(Stored items)
########
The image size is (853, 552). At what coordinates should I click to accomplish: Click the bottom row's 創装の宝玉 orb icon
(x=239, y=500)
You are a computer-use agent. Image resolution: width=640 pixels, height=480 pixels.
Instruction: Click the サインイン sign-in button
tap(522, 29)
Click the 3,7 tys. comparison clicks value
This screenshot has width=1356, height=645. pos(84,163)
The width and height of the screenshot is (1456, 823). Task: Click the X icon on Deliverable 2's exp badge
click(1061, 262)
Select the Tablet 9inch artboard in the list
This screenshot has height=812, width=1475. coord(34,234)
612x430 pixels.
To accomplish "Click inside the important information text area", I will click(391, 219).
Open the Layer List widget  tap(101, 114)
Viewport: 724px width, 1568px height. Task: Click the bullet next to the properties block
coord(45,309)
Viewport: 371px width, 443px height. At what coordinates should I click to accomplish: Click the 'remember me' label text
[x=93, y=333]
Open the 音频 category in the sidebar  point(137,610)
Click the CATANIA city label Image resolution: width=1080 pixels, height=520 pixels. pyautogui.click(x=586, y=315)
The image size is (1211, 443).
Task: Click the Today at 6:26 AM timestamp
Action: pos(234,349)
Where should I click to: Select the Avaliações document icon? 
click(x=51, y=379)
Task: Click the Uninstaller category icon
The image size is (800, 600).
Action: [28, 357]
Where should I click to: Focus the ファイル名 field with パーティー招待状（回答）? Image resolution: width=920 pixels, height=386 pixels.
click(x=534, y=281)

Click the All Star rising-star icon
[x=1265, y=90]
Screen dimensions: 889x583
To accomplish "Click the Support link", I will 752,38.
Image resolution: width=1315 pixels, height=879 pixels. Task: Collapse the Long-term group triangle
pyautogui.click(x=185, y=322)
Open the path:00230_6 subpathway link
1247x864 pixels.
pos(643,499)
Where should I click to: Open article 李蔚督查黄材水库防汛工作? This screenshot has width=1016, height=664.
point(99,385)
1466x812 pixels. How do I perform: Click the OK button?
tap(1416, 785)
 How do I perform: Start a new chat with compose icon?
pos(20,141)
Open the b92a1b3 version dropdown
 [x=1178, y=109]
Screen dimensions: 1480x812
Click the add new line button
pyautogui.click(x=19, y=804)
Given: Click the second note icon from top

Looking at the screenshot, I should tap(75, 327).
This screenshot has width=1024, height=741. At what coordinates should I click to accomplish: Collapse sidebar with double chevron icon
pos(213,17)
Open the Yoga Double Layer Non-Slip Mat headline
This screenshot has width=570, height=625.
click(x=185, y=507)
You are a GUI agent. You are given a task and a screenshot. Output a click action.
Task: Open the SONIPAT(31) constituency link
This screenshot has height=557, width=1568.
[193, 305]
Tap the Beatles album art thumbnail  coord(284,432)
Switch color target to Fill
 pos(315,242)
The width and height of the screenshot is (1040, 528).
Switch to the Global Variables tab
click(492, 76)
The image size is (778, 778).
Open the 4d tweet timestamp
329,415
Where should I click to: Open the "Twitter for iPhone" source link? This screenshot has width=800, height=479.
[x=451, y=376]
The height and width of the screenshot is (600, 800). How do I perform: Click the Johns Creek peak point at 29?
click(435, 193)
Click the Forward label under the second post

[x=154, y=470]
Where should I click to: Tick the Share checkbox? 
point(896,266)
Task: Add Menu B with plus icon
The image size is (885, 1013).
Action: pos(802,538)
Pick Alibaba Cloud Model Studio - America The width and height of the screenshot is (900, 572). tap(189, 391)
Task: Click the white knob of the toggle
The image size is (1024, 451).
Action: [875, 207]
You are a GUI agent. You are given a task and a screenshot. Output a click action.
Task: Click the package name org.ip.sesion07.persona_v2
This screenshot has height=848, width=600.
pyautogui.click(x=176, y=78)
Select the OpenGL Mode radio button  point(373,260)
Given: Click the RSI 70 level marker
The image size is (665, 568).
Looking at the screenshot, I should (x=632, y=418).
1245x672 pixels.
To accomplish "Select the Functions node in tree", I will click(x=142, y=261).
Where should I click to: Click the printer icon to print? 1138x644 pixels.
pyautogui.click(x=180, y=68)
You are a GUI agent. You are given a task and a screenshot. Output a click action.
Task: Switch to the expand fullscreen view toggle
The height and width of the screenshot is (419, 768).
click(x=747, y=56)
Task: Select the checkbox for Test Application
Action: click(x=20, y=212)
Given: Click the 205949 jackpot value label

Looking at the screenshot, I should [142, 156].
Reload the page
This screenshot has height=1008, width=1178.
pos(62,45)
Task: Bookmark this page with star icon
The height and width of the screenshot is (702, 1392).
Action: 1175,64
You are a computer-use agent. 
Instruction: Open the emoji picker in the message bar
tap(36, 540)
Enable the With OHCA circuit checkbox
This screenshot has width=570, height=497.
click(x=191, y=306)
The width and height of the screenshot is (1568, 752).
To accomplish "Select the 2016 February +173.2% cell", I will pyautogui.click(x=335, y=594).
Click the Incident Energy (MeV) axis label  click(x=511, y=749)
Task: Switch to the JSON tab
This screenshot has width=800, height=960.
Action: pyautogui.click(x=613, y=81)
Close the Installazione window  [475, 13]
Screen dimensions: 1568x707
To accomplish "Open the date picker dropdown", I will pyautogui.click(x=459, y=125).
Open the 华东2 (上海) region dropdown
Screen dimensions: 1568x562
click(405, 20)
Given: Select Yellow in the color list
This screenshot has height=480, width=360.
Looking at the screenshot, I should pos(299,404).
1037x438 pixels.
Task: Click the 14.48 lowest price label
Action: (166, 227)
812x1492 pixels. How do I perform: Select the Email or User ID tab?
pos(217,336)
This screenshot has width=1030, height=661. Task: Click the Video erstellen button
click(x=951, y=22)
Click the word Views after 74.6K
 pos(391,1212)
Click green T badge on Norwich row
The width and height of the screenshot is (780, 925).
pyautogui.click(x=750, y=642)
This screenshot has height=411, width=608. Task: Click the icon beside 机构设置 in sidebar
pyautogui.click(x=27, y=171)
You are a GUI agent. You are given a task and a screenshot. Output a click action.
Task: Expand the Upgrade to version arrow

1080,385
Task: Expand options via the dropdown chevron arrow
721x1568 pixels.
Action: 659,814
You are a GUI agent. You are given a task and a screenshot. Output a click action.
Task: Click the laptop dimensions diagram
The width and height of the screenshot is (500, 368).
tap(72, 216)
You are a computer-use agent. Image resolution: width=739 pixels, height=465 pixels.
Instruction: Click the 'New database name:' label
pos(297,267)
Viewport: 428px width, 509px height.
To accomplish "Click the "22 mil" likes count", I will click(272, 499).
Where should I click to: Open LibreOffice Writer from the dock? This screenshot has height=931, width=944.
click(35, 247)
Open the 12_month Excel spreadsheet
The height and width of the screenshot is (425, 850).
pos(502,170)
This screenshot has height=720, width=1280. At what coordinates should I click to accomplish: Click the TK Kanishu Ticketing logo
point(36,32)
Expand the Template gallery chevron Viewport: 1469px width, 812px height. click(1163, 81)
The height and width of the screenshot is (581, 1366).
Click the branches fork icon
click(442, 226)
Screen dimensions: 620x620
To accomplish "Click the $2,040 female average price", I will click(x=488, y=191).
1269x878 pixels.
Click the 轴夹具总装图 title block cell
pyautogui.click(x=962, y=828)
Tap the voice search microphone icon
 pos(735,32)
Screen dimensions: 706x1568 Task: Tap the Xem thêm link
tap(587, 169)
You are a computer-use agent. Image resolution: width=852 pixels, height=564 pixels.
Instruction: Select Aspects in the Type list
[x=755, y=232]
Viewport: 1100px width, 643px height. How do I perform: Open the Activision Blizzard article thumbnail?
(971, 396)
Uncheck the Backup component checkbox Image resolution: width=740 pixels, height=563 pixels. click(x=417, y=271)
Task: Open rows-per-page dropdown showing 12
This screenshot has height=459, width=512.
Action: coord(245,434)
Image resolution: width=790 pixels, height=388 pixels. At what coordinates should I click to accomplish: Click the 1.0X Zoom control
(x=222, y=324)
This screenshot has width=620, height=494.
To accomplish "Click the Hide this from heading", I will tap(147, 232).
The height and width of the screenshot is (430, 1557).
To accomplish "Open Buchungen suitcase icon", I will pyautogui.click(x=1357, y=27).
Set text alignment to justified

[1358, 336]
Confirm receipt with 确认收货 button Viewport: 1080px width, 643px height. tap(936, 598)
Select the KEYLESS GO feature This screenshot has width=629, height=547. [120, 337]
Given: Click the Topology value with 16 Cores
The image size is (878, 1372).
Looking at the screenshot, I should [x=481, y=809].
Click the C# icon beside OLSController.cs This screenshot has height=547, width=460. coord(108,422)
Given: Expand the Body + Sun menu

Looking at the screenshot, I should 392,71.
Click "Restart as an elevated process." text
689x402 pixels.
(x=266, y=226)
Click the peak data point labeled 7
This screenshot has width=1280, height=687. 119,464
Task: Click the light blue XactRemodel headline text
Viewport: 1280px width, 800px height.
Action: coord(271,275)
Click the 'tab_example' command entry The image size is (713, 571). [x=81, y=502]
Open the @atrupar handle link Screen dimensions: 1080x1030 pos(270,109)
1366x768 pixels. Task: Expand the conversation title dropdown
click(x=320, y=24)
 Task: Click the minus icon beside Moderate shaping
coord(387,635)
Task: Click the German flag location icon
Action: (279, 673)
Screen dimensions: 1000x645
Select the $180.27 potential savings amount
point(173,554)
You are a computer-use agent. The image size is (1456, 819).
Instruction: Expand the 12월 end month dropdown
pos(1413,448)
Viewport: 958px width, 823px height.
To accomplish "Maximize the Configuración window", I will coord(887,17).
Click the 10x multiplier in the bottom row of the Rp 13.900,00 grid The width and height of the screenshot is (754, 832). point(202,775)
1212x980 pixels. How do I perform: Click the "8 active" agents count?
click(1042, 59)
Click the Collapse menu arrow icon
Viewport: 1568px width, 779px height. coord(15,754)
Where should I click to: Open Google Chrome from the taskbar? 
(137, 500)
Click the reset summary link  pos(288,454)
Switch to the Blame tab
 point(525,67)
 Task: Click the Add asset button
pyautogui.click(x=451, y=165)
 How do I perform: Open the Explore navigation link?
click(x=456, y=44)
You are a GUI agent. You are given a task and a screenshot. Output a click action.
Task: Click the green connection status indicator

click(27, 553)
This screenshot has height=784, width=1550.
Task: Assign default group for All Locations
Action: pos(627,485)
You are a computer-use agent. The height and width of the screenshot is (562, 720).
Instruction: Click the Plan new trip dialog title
########
Task prompt.
Word for word, repeat the data from its first line through the line with "Open the 音频", including both of those lines and no others.

Written answer.
The image size is (853, 552). At what coordinates should I click to accomplish: Click the bottom row's 創装の宝玉 orb icon
(x=239, y=500)
You are a computer-use agent. Image resolution: width=640 pixels, height=480 pixels.
Instruction: Click the サインイン sign-in button
tap(522, 29)
Click the 3,7 tys. comparison clicks value
This screenshot has width=1356, height=645. pos(84,163)
The width and height of the screenshot is (1456, 823). Task: Click the X icon on Deliverable 2's exp badge
click(1061, 262)
Select the Tablet 9inch artboard in the list
This screenshot has height=812, width=1475. coord(34,234)
612x430 pixels.
To accomplish "Click inside the important information text area", I will click(391, 219).
Open the Layer List widget  tap(101, 114)
Viewport: 724px width, 1568px height. Task: Click the bullet next to the properties block
coord(45,309)
Viewport: 371px width, 443px height. At what coordinates should I click to accomplish: Click the 'remember me' label text
[x=93, y=333]
Open the 音频 category in the sidebar  point(137,610)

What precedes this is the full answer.